LeetCode Problem 557: Reverse Words in a String III

Problem Overview

You are given a string s that contains words separated by single spaces. Your task is to reverse the characters of each word, while keeping the order of the words and the spaces exactly the same.

In simple terms, you need to reverse each word individually, but not the order of the words.

Example 1:

Input: s = "Let's take LeetCode contest"  
Output: "s'teL ekat edoCteeL tsetnoc"

Example 2:

Input: s = "God Ding"  
Output: "doG gniD"

Intuition / Approach

The problem focuses on reversing individual words rather than the whole sentence.

We can approach it as follows:

Split the string s into words using spaces as delimiters.
For each word, reverse its characters using a helper method or a simple two-pointer swap.
Combine all the reversed words back into a single string separated by spaces.

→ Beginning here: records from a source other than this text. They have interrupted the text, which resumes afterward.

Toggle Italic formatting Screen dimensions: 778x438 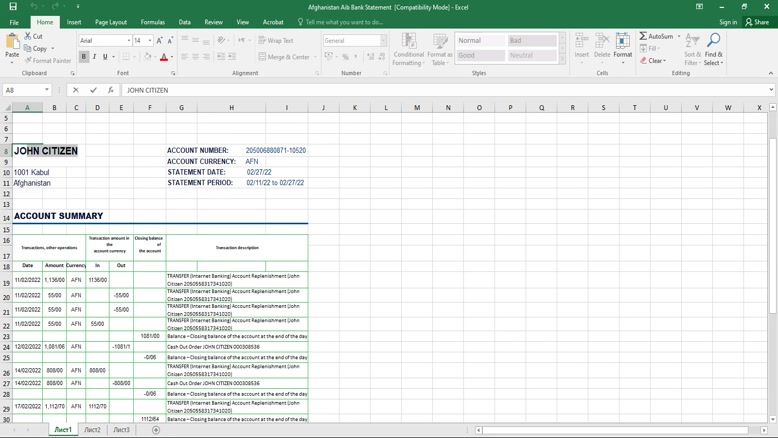tap(95, 57)
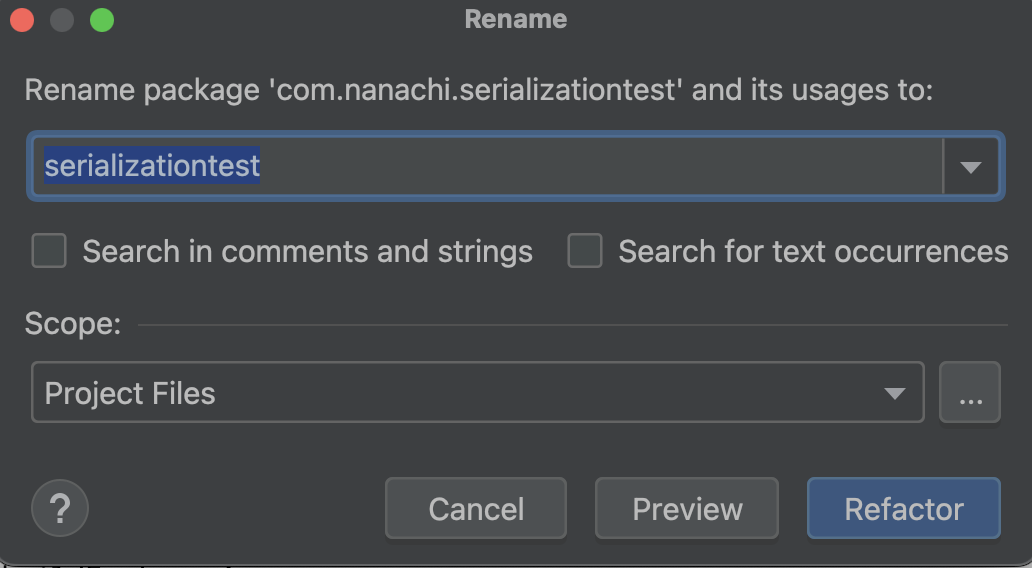Click the gray minimize window button

click(x=62, y=19)
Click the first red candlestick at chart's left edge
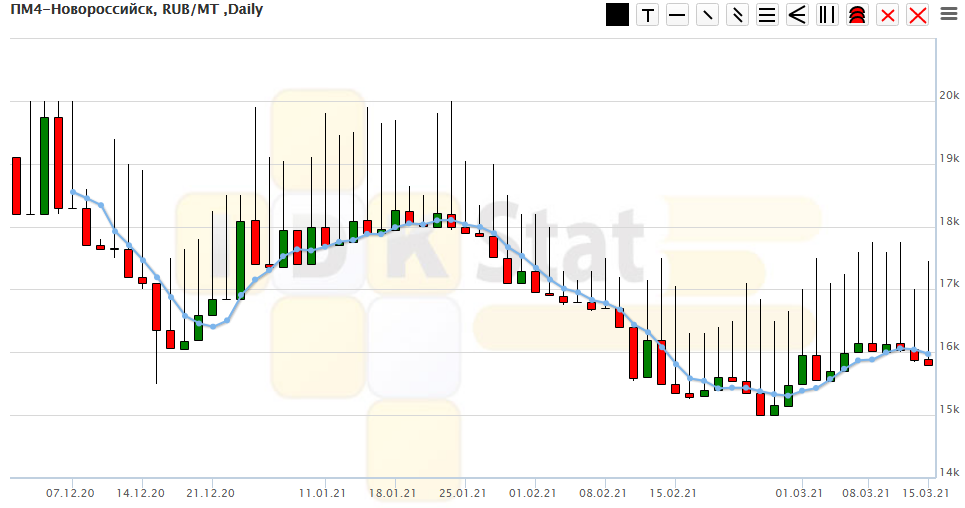965x508 pixels. (16, 186)
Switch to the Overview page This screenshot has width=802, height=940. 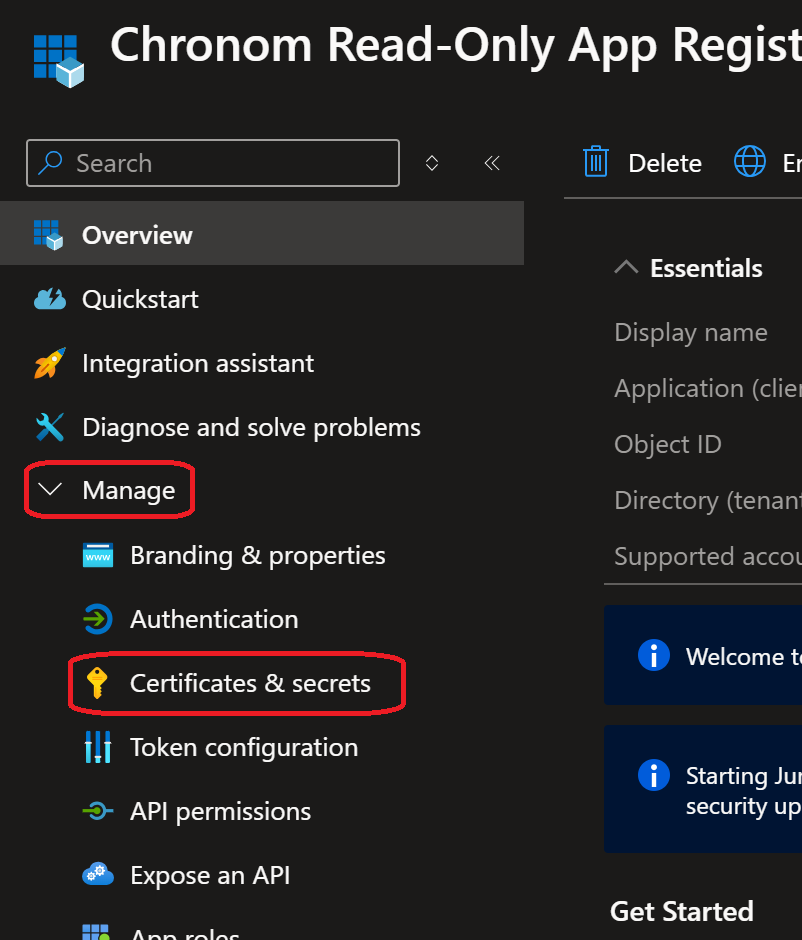pos(137,234)
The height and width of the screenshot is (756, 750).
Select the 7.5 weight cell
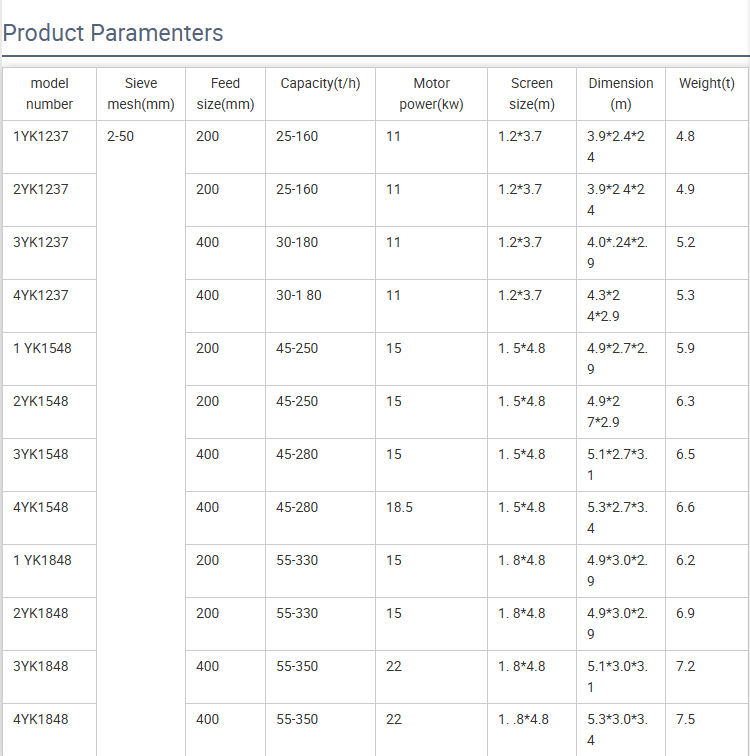point(686,719)
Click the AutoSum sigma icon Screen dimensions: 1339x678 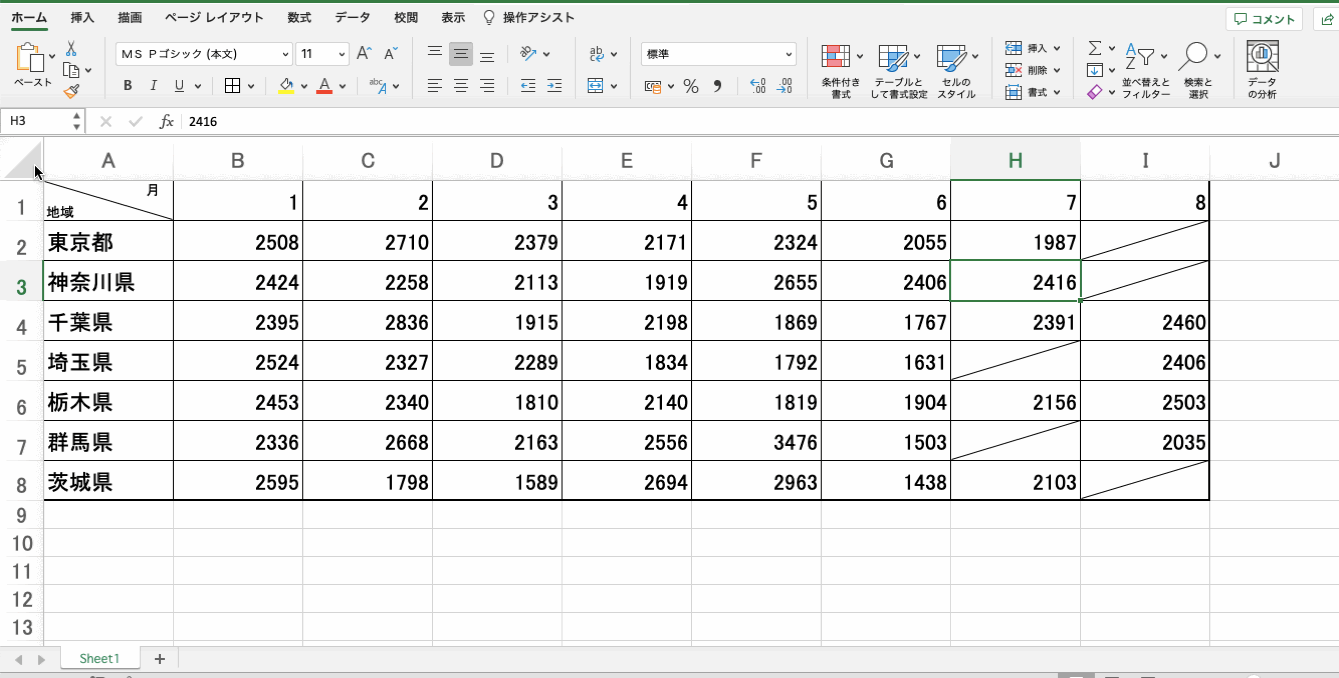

This approach ensures that:

The order of the words remains the same.
Each word’s internal characters are reversed efficiently.

Algorithm Explanation

Split the string s into an array of words using split(" ").
For each word in the array:
- Convert it into a character array.
- Reverse the array using a two-pointer approach.
Append the reversed word to a StringBuilder.
Add a space after each word except the last one.
Return the final combined string.

Java Code Implementation

public class ReverseWordsInAStringIII {

    public String reverseWords(String s) {
        String[] words = s.split(" ");
        StringBuilder result = new StringBuilder();

        for (int i = 0; i < words.length; i++) {
            result.append(reverseWord(words[i]));
            if (i < words.length - 1) {
                result.append(" ");
            }
        }

        return result.toString();
    }

    // Helper method to reverse a single word
    private String reverseWord(String word) {
        char[] arr = word.toCharArray();
        int left = 0, right = arr.length - 1;
        
        while (left < right) {
            char temp = arr[left];
            arr[left] = arr[right];
            arr[right] = temp;
            left++;
            right--;
        }
        
        return new String(arr);
    }

    // Example usage
    public static void main(String[] args) {
        ReverseWordsInAStringIII solution = new ReverseWordsInAStringIII();
        String s = "Let's take LeetCode contest";
        System.out.println(solution.reverseWords(s));  
        // Output: "s'teL ekat edoCteeL tsetnoc"
    }
}

Complexity Analysis

Time Complexity:

Each word is reversed in O(m) time, where m is the word length.
Since all characters are processed exactly once, the total time complexity is O(n), where n is the total length of the string.

Space Complexity:

A StringBuilder and a few helper variables are used, giving an overall O(n) space complexity for the output string.
If we ignore the output, the extra space usage is O(1).

Alternative Approaches

In-Place Reversal Without Splitting:
Instead of splitting, you can reverse each word directly while traversing the string character by character.
- Use two pointers: one to find the start of a word and another to find its end.
- Reverse the characters between them.
- Move to the next word after the space.
  This avoids the need for creating a new array with split() and is slightly more memory efficient.
Using Built-in StringBuilder Reverse (Simpler but less educational):
You can use new StringBuilder(word).reverse().toString() for each word.
This simplifies the implementation but hides the core reversal logic.